One day, you buy a really large aluminum bar. Because you have nothing better to do with your money. This bar is HUGE. It's as tall as you are, just as deep, and it's 100 miles wide. I told you it was huge!
You position this bar on a stand, such that the longest side of the cuboid is at 90 degrees to the radius of the Earth. In this situation, the center of mass and center of gravity of the cuboid is not the same. Here's why.
We like to think of the Earth's gravitational field strength as being a nice constant of 9.8 m/s/s. But that's not actually true. That's the average value at the surface of the Earth. But as you get further and further away from the Earth, gravity gets gradually weaker. Not a lot at first, just a bit. But it does change. On Mount Everest, for example, the acceleration due to gravity is more like 9.75 m/s/s.
So anyway, if you have a huge metal bar, the center of the bar will be closer to the center of the Earth than the outside of the bar. Remember that the Earth is round (or an oblate spheroid to be exact). So the two edges will be further away from the center of the earth and experience weaker gravity. The center of mass of the bar is still right in the center, but because of this variation in gravitational field strength, the center of gravity, the place where gravity appears to act, ends up being a little higher - a little further from the center of the Earth.
A more practical example of this would be the International Space Station.

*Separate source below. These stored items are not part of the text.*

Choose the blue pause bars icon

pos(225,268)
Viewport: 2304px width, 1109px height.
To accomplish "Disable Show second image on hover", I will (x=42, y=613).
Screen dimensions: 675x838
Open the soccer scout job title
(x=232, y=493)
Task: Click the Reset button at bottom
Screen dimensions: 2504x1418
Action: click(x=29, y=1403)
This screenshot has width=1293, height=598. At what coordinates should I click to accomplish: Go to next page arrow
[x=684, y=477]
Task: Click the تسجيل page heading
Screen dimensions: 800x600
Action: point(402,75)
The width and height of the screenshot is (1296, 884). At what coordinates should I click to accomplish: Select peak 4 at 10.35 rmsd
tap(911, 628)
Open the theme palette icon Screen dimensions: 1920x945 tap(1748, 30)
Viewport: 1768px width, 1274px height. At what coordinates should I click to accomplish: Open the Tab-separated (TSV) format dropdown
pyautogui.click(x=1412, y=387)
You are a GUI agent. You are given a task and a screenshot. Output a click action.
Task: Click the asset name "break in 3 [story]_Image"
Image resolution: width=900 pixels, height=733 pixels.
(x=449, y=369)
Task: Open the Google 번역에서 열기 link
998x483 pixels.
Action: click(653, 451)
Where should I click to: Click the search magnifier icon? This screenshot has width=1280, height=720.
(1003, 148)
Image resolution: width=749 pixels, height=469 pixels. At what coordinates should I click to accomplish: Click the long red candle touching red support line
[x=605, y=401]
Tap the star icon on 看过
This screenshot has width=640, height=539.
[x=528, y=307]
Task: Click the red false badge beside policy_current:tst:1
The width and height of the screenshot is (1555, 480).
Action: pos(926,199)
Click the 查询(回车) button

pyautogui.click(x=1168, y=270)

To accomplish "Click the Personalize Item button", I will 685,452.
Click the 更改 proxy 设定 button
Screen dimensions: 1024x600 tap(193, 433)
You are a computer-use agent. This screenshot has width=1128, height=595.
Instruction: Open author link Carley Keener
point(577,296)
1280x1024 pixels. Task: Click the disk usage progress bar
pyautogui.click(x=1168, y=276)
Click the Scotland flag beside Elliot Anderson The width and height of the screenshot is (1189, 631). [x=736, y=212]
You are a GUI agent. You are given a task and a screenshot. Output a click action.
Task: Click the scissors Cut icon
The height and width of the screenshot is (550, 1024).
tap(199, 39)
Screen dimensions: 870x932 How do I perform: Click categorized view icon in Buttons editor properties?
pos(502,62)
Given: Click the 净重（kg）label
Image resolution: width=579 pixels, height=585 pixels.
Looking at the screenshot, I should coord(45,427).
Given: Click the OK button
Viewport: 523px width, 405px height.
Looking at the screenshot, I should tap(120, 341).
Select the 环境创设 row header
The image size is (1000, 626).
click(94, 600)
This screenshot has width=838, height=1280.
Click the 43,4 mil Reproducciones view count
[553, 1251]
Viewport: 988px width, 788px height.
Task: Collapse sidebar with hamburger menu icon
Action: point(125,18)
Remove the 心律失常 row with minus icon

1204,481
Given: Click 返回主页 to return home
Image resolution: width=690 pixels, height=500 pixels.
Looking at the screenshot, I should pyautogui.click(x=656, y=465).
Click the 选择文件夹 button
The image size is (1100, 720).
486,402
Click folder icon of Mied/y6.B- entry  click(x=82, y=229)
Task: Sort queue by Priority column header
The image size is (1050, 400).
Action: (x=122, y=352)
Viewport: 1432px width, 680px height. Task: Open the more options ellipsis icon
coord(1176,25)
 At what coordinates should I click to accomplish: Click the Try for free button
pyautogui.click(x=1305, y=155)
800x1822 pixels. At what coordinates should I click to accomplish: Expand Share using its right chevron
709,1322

Once you start getting out into space, these differences in gravitational field strength become a lot more pronounced. For NASA or for the ESA (or whatever your favorite space agency happens to be), the difference between center of gravity and center of mass is all too important. Fail to take it into account, and you could send your spaceship crashing into the Earth.
Center of mass and center of gravity are two terms that are often used interchangeably, but they're really not the same. The center of mass is the mean position of the mass in an object. Then there's the center of gravity, which is the point where gravity appears to act. For many objects, these two points are in exactly the same place. But they're only the same when the gravitational field is uniform across an object. For larger objects or objects in orbit, that isn't always the case.
If you have a huge metal bar that is positioned at 90 degrees to the Earth's radius, the center of the bar will be closer to the center of the Earth than the outside of the bar. Because of the variation in gravitational field strength this brings, the center of gravity, the place where gravity appears to act, ends up being a little higher - a little further from the center of the Earth - than the center of mass.
The difference between center of mass and center of gravity becomes really important when you're putting objects and people into space. Fail to take it into account and your spaceship won't do what you expect at all.
After you have finished this lesson you should be able to explain the difference between an object's center of gravity and its center of mass.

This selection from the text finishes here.